From above them there came a sudden, sharp noise, like an impact of metal on metal. Both men froze, their attention being jerked upwards, scanning for the source of the sound. A loud, sharp scream of something metallic shot across the air, and both men’s attention fixed on the top of the looming, half-built structure that was already blanketing them with its shadow.

They both saw it at the same instant. The crane, resting atop the already constructed skeleton of steel that would be the supporting frame of the building, was moving, beginning to lean.

“Holy shit,” John whispered, as he saw the massive, metal arm beginning to sag toward him.

Instinctively he could see it was impressively long, intended to be able to reach over any edge of the building and lift heavy loads to the floor under construction, no matter how high it rose. And it was leaning, its supports twisting. It was collapsing, right into the parking lot.

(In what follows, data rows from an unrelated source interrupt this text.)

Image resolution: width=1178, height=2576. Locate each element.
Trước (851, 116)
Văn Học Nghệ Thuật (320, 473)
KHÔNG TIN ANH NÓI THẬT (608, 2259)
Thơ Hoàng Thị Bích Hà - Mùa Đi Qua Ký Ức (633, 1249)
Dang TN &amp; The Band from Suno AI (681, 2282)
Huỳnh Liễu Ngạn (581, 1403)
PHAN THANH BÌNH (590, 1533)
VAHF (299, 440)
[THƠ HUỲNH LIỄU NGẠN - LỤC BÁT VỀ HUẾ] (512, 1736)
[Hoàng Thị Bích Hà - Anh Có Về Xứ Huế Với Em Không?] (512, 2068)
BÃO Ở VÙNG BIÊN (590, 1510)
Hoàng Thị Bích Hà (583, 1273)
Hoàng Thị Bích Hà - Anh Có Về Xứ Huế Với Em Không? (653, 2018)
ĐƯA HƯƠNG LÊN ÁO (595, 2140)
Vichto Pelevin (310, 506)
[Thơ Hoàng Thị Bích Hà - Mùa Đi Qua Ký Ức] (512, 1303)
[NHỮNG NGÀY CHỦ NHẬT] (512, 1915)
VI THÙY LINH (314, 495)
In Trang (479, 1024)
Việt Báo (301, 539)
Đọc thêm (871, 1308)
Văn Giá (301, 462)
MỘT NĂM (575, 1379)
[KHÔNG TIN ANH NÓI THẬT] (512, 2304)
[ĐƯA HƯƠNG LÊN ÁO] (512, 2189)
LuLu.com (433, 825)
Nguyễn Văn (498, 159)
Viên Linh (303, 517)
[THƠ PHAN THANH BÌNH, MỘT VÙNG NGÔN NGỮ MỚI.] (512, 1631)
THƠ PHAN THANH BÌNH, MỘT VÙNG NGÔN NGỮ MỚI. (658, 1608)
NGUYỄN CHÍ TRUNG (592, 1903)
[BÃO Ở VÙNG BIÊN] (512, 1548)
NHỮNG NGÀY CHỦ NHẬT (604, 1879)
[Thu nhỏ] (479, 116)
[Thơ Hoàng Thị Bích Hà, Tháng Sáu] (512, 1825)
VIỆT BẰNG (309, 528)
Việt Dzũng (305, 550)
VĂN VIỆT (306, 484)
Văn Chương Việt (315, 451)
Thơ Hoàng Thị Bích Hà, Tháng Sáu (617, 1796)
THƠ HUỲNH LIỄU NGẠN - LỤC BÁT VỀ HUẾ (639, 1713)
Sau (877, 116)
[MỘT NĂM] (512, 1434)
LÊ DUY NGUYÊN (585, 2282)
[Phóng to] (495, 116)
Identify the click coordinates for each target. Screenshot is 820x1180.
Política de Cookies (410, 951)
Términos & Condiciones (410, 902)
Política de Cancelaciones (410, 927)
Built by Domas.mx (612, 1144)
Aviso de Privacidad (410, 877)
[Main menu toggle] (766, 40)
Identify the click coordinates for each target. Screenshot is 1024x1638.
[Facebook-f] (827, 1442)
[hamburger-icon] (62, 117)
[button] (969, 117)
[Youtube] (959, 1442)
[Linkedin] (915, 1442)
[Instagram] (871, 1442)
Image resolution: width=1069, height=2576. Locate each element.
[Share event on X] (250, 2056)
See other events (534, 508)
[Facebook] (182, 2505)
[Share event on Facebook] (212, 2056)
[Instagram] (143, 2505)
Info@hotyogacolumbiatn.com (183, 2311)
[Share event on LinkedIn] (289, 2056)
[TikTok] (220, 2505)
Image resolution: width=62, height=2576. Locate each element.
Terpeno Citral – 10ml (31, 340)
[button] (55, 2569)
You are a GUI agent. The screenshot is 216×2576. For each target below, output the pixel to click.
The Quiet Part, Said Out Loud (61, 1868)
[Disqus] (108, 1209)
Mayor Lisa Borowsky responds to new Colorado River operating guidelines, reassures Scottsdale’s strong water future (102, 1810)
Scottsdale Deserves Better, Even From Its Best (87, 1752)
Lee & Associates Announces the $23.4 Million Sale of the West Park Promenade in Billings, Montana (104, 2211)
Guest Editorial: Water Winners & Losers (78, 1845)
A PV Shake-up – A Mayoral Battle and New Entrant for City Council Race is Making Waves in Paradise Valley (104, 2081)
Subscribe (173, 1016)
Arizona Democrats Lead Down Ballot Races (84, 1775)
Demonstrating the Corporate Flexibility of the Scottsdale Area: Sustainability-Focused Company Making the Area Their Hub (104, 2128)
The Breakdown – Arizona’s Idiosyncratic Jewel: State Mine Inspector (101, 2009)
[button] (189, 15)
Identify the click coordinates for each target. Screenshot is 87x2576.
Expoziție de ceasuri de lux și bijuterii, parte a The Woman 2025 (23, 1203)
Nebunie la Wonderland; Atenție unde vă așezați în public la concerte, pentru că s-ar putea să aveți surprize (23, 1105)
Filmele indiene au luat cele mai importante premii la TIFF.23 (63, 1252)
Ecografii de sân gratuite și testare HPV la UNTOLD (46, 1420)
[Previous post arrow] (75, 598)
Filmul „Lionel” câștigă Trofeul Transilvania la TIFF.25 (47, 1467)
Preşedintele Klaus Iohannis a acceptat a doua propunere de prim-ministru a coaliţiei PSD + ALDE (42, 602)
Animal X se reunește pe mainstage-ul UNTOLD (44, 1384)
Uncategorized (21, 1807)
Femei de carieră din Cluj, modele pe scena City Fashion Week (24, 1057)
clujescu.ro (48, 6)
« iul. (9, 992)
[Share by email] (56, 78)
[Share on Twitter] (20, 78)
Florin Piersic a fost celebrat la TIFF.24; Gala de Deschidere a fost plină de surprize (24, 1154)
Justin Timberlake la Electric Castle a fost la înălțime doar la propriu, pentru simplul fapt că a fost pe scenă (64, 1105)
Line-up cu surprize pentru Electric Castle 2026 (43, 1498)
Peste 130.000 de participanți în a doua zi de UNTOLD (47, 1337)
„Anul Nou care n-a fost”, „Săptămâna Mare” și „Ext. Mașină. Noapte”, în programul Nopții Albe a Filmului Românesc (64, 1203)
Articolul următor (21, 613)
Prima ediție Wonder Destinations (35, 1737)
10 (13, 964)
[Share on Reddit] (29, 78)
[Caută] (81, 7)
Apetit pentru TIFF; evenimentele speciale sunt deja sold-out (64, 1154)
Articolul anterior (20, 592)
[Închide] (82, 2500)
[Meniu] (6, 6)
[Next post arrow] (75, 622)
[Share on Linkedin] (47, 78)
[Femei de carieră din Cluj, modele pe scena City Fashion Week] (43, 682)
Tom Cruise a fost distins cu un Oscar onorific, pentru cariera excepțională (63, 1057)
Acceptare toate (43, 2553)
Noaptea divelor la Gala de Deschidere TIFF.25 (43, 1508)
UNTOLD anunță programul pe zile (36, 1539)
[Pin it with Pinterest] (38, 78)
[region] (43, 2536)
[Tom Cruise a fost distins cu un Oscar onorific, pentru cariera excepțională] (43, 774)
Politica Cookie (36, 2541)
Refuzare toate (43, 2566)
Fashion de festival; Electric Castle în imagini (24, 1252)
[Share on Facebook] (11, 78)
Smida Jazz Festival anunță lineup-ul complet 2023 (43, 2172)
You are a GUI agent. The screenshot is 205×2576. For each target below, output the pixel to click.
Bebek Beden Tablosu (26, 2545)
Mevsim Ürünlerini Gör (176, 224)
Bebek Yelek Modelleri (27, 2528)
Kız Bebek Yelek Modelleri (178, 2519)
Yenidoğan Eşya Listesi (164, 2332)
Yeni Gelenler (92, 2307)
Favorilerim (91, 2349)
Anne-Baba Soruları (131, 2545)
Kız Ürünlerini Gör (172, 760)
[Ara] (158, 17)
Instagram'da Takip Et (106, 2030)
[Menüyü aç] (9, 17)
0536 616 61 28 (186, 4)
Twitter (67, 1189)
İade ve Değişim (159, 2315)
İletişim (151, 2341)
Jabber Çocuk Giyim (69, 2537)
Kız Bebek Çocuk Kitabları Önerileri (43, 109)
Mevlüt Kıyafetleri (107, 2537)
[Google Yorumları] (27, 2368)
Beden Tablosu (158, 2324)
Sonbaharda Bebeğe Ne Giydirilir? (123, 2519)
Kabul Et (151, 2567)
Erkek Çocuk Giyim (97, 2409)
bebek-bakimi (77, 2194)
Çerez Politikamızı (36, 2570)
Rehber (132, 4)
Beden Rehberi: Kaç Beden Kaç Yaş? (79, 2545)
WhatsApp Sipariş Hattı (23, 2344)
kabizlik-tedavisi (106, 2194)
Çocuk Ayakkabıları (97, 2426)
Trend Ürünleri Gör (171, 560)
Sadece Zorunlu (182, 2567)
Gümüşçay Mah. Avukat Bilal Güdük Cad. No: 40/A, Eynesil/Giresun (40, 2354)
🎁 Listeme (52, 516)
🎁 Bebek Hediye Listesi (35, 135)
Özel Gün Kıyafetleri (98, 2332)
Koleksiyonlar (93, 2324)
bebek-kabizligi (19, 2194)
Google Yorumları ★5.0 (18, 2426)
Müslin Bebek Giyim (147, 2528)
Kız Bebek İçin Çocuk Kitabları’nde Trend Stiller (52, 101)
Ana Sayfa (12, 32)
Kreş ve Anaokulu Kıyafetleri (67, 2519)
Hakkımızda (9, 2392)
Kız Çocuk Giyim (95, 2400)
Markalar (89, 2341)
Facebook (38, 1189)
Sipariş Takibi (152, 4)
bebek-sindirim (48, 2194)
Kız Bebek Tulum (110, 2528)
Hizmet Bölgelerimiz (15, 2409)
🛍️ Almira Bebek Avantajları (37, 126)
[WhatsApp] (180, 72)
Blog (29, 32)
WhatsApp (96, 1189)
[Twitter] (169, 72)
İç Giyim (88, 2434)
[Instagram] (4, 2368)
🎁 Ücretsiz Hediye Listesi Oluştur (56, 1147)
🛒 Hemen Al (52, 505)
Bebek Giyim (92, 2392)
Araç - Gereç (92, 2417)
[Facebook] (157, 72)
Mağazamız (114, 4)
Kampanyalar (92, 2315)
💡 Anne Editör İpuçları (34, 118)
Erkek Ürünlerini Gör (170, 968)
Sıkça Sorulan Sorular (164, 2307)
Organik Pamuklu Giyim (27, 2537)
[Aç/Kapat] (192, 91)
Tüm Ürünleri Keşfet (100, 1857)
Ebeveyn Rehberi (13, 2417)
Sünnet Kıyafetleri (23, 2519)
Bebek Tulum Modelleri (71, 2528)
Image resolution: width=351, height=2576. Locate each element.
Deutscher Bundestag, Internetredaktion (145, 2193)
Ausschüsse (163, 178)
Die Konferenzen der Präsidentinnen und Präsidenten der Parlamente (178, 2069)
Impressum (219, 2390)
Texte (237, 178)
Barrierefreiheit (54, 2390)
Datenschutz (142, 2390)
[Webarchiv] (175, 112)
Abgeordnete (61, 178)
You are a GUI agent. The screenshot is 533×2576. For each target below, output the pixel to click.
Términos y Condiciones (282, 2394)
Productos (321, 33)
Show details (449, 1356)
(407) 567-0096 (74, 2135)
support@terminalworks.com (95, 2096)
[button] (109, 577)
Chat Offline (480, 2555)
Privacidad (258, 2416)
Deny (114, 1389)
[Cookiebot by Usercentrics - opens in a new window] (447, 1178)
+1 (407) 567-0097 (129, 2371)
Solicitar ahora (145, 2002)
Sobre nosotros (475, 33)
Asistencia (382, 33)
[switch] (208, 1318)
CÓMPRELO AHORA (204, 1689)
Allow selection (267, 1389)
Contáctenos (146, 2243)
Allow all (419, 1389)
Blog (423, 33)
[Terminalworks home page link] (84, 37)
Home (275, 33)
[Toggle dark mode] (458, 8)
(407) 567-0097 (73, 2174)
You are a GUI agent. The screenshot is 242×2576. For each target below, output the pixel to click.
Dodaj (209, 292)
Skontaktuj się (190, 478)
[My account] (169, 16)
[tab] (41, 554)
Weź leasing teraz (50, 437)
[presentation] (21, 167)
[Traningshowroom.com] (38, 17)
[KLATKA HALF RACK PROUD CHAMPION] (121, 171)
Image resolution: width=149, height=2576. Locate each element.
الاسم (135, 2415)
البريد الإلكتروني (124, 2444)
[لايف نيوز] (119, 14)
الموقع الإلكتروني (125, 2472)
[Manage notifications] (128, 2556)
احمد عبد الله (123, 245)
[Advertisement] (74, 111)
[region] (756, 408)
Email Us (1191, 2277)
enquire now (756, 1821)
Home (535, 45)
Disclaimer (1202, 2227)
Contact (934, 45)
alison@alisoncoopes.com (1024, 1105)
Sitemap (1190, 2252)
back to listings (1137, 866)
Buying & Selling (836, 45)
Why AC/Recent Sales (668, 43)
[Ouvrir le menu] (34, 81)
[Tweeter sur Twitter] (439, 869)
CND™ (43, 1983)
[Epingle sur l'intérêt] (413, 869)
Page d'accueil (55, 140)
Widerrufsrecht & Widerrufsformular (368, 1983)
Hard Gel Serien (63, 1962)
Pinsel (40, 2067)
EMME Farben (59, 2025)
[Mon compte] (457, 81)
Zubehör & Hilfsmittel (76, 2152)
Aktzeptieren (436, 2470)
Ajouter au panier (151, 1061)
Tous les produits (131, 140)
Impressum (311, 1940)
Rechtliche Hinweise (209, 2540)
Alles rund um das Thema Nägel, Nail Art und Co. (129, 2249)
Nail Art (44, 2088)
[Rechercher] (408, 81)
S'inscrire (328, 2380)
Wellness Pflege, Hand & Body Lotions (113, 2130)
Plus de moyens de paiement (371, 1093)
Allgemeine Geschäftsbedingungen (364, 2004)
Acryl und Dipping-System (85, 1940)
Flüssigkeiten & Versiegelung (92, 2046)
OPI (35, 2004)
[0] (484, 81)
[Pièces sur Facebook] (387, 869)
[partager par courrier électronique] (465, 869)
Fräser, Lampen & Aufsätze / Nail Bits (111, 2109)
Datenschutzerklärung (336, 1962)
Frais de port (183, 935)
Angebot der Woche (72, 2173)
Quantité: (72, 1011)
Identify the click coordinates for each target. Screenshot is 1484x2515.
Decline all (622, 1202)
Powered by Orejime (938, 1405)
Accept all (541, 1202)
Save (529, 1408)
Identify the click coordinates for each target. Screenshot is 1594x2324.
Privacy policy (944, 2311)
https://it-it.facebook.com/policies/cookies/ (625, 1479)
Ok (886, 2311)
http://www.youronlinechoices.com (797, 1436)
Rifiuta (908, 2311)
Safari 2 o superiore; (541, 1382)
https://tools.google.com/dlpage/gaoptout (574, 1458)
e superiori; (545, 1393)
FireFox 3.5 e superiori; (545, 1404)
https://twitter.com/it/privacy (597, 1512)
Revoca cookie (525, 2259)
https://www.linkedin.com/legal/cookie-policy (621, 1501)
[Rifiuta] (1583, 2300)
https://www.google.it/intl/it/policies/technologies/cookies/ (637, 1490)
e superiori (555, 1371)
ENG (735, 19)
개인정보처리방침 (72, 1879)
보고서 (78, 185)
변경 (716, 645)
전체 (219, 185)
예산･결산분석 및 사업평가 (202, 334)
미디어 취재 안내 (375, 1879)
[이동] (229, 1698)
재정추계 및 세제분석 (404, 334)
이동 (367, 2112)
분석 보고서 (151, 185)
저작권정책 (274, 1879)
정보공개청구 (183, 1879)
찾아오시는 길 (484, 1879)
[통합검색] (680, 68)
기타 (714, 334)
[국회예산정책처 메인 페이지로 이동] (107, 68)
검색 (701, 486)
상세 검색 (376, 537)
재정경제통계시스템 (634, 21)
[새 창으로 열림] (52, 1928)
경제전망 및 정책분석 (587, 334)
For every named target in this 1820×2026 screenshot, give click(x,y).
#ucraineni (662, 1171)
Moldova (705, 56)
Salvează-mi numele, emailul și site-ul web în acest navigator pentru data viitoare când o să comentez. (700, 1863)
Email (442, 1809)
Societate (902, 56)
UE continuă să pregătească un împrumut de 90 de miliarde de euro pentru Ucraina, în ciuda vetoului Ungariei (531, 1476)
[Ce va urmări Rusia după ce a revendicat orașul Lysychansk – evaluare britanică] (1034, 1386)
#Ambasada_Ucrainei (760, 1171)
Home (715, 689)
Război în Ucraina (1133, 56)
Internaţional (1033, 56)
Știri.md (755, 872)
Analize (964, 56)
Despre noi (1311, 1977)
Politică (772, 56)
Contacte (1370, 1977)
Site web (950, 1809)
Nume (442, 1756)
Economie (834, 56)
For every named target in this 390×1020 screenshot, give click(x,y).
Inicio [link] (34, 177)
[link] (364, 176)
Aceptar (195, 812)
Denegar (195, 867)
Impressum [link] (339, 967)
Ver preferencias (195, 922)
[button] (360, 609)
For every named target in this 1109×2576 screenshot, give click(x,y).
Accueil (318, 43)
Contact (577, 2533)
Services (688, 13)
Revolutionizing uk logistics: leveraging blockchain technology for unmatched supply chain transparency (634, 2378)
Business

John watched it tip, heard the screaming metal of twisting supports roar into the late afternoon air, saw the distance between it and himself diminishing.

It fell slowly over until its support was flat against the roof. There was an explosive bang as the place where the support was anchored to the steel of the building snapped off, and now the long arm of the crane fell freely.

The tip struck first, driving into the vehicles parked at the distant end of the lot with an unearthly metallic crunch, and the rest of the arm crumpled in a long line, flattening everything in its path as it roared down hard into the lot.

John managed to throw himself backwards, and jumped an instant before it crushed the car beside which he was standing.

 

John landed hard, his back slamming against the pickup truck that was parked next to his own car, stunning him momentarily. He slid down to the pavement, gasping for breath.

It took a few seconds for him to clear his confused thoughts and then his eyes shot upwards, toward where the half-constructed building loomed. He could see the crane that even now rested atop it, looking perfectly ordinary. But it was up there and it was going to give way in…

He snapped up his arm and shot a look at his watch. Eight minutes, maybe?

Instantly his mind fixed on Roger. Where were we eight minutes ago? Still inside the medical facility, he realized.

He struggled to his feet, pumping his lungs deeply to recapture his breath, and stumbled toward the street.

In a minute he had dashed across the wide boulevard, drawing a number of angry honks from the cars forced to jam on their brakes to avoid this crazy man darting through traffic, and was rushing toward the sliding doors of the medical facility.

Plunging into the lobby, he turned into the wide corridor and toward the elevator he and Roger had ridden down in together.

He stabbed at the button, hard, willing the small box to arrive quickly.

There was a soft ding and a moment later the door slid open with a quiet rumble, revealing a shocked-looking Roger.

“Rog!” John snapped, “You got to come with me. Right now!”

Roger’s eyes shot to where John stood outside the elevator.

“How did you – “, he began, confused, raising an arm to point next to where he was standing.

“Never mind!” John barked, shooting out an arm as if to take Roger’s and pull him from the elevator, “We got big trouble.”

Roger seemed to focus on him, then after a moment’s pause, nodded sharply.

“Lead the way,” he said.

John turned and dashed off toward the lobby, Roger falling into step beside him.

“What happened?” Roger said, as they fell into a jog beside one another. “You were standing next to me in the elevator, and then you were just gone.”

“I jumped,” John responded. “We were in the parking lot, so that’s where I landed.”

“But,” Roger protested, “How did you – “

“I land where I take off from. Everything else back to the instant I land gets wiped out.”

“I don’t understand,” Roger replied.

“Me either,” John snapped, “But right now we have to get to the top of that building,” shooting out an arm at the looming construction on the opposite corner.

Roger’s eyes swept up it. It must be twenty stories tall, ending in a jutting scaffolding at its top.

“How come?” he shot back.

“Because that crane is going to fall on our cars in about six minutes,” John snapped, pointing at where the end of the spidery steel network was visible, jutting over the edge of the construction site at the top of the structure.